▸ PAGE
>>>>>
If there was to be a rating system, might be best to let the mods rate others an/or let the staff pick posters who they deem to be mature an contribute to the forum and let them rate others.


----------



## ouyin2000 (21 Mar 2006)

Nothing is to stop someone from doing that, but it would stop some of them.

And letting the DS be the only ones to rate a post is a good idea, but what is going to stop them from doing the same thing as these "trolls".

Not that I'm saying the DS aren't doing their jobs well, just more food for thought.

I do understand your point, Mike, and it had crossed my mind. Maybe I should just sit back down amongst the crowd.


----------



## monika (21 Mar 2006)

MikeL said:
			
		

> What happens if a troll or some immature person buys a subscription? An starts rating their buddies up an good posters down?



Does subscription allow posters free reign? I can't imagine spending a few dollars would allow people to take advantage of the site.



			
				Journeyman said:
			
		

> Perhaps add a software "restraining order," where some people simply aren't allowed to converse with others.



There are boards I've been on where you can block other posters from contacting you, including blocking private convos in chat. I'd be glad to PM them if asked, if that might help implementation of said technology if so desired.

I've only been around here a short time but so far I like the way I see things being operated. It is tricky at first, but I just think that newbies should be on Sunday Best Dinner with the In-Laws Best Behaviour.


----------



## Mike Bobbitt (21 Mar 2006)

I think tying anything that could be abused to a subscription is a problem... makes it hard to take it away when you've made it clear the user has paid for it. 

Luckily subscribers seem to be the sort who like to help out and support the site, vs. those who just like to cause trouble... But there's nothing saying that trend will continue.


----------



## George Wallace (21 Mar 2006)

MikeL said:
			
		

> What happens if a troll or some immature person buys a subscription? An starts rating their buddies up an good posters down?
> 
> If there was to be a rating system, might be best to let the mods rate others an/or let the staff pick posters who they deem to be mature an contribute to the forum and let them rate others.



Buying a Subscription does not give you free reign of the site.  One or two Subscribers, however, thought that and found out that a BAN was the end result.  Everyone on the site is bound by the rules of conduct that Mike has published.  Even the Staff must follow his rules.  Granted they also have input as to what the rules should be, as the site is constantly growing and developing.  Hopefully, we can keep it a site that everyone can enjoy.


----------



## Trinity (21 Mar 2006)

Mike Bobbitt said:
			
		

> Luckily subscribers seem to be the sort who like to help out and support the site, vs. those who just like to cause trouble... But there's nothing saying that trend will continue.



Sorry Mike.. as a subscriber.. I'll try to stop getting into trouble....
<<<<<
▸ RECORDED DATA
>>>>>
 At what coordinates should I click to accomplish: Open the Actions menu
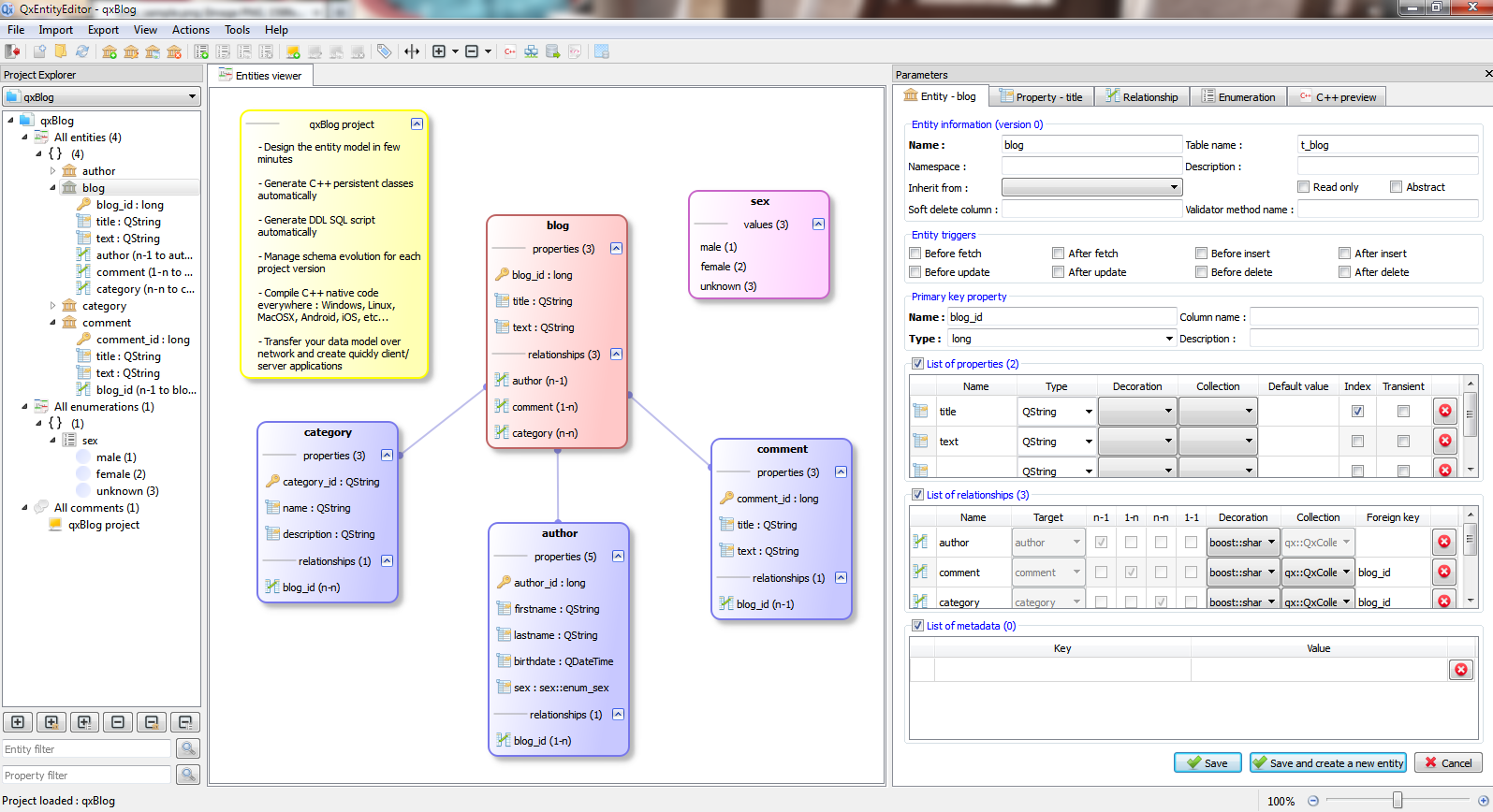(x=190, y=30)
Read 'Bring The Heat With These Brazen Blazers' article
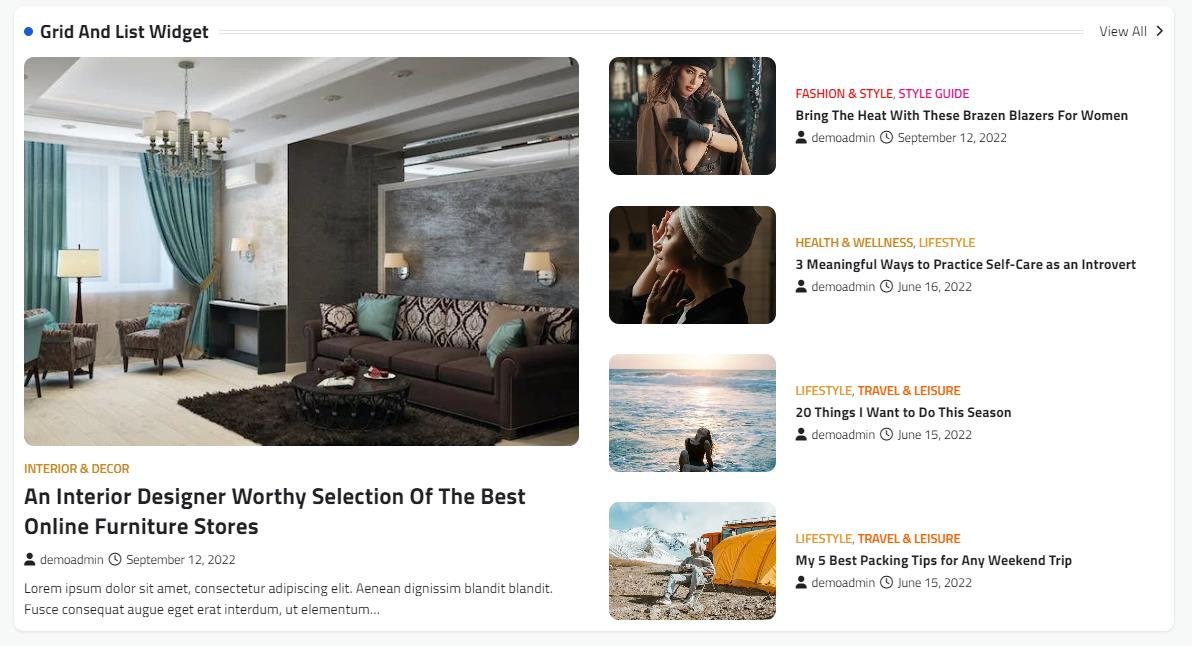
<<<<<
▸ REQUIREMENT
Continue the forum thread about rating posts and paid subscriptions from the point where it ends. The listing has no connection to the forum thread.

▸ WRITTEN ANSWER
----------



## Mike Bobbitt (21 Mar 2006)

Forgot you were a subscriber, now I have to go back and edit that post for accuracy.


----------



## MikeL (21 Mar 2006)

I wasn't trying to imply that subscribers have free reign or are trouble makers or anything like that. But for the rating system AFAIK it is anonymous so you don't know who is voting certain people high an others low.


----------



## Pea (21 Mar 2006)

All is well in the army.ca world... I am a subscriber.   ;D


----------



## theseeker (4 Apr 2006)

yoman said:
			
		

> I have had an idea for a while now that I would like to bring up.
> 
> In order to more affectively show the user's seniority on the board would it be a good idea to tie the ranking system with the time logged in and not just the number of posts the user has. This would eliminate people from just posting pointless stuff  to get a higher rank on the forum.
> 
> ...



now this is just a thought but for people that are guest vs subscribers should there be a difference in the ranking system.
thought does the ranking system really matter for much...........  just a thought dont bash me for it


----------



## yoman (4 Apr 2006)

theseeker said:
			
		

> now this is just a thought but for people that are guest vs subscribers should there be a difference in the ranking system.
> thought does the ranking system really matter for much...........  just a thought dont bash me for it



I see what you mean. Its not a bad idea. But I think having the blue subscriber bar under you name shows that you support the forum in more ways then just posting. That's the rank your have.


----------



## qyrang (10 Jun 2006)

I've searched this topic but I can't find out how the ranking system actually works. If somebody could enlighten me that would be great thanks,


       Geoff


----------



## Michael OLeary (10 Jun 2006)

It doesn't, or rather it didn't, work. Twice, in fact.  And both times taken back down because of abuse by immature members.


----------



## qyrang (10 Jun 2006)

Anyways can you inform me about it?
Thanks


----------



## Michael OLeary (10 Jun 2006)

It was a simple system that by which you could give a person a "+1" or "-1" rating, the cumulative +1's and -1's were totalled to show the total numbers of positive and negative rankings received.


----------



## qyrang (10 Jun 2006)

How does it work now?


----------



## Michael OLeary (10 Jun 2006)

It doesn't. There is no rating system.


----------



## qyrang (10 Jun 2006)

so then what's with all of the "new member, junior member,etc..." how does that work?


----------



## vangemeren (10 Jun 2006)

It refers to the number of posts that you have done (radio chatter ones aren't counted)

Guest   0
New Member   25
Jr. Member   50
Member   100
Full Member   250
Sr. Member    500
Army.ca Veteran   1000
Army.ca Fixture   5000

Subscribers have paid to get extras on this site that only subscribers have.


----------



## qyrang (10 Jun 2006)

Thanks A lot for all your help


----------



## Devlin (10 Jun 2006)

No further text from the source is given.